One Stupid Mistake Starts a War (2 Samuel 10:1–4)
Up to this point, David had an alliance with the king of Ammon, whose capital was at Rabbah (Rabbath-Ammon). In chapter 8, we saw David take the initiative, subjecting his enemies who surrounded Israel. In chapter 10, David was virtually forced to fight with some who were formerly his friends. The central figure in this chapter is Hanun, the son of Nahash, the deceased king of the Ammonites.
We first met Nahash in 1 Sam. 11 where he and his army had besieged Jabesh, Gilead and threatened to settle for peace only if they gouged out the right eye of every man in the city. Saul rose to the occasion, empowered by the Spirit of God, and led Israel to victory over Nahash and the Ammonites. Nevertheless, they weren't eradicated; in time, King Nahash became David's ally and a friend. David had every intention of honoring the formerly friendly king when he sent a delegation to mourn Nahash's death at Rabbah, expressing his sympathy and cementing good relations with Hanun, King Nahash's son, who'd begun to reign on his father's throne.

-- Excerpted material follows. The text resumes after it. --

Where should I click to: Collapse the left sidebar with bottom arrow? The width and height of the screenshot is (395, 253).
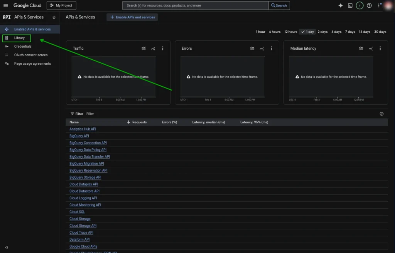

Before King Nahash of Ammon died, he'd threatened Jabesh, Gilead at the start of Saul's reign (1 Sam. 11:1–11), so he must have reigned longer than 40 years. However, he must not have reigned much longer than that. If he'd done so, he'd have had an unusually long reign. Furthermore, when the Ammonites humiliated David's soldiers (v. 4), they showed no fear of Israel. This would have been their reaction only at the beginning of David's reign, not after he'd subdued all his enemies.
Hanun, King Nahash's son, wasn't like his father. It seems he had little desire to maintain the status quo in his relationship to David or the Ammonites relationship to Israel. It was early in Hanun's reign that David sent a delegation to Ammon, to convey his respect for Nahash and mourn his death. David's intention in v. 2 to "show kindness to Hanun" should remind us of David's showing kindness to Mephibosheth; see our previous summary. His kindness to people didn't end with what he'd done for Mephibosheth. Here we learn that David showed kindness towards a pagan king because he genuinely sympathized with the man's loss of his father.
Advisors of this newly installed king give him some bad counsel; they assured him that David's intentions weren't honorable because he'd sent these men as spies to obtain intelligence to help with a future attack. It's possible that this explanation of events gave Hanun the excuse he was looking for, a reason to break the alliance his father had made with David and Israel. If Hanun had hearty expansion plans of his own, he'd have to go to war with David. If he could defeat David, he'd gain control over all of those nations that David had defeated and subjected.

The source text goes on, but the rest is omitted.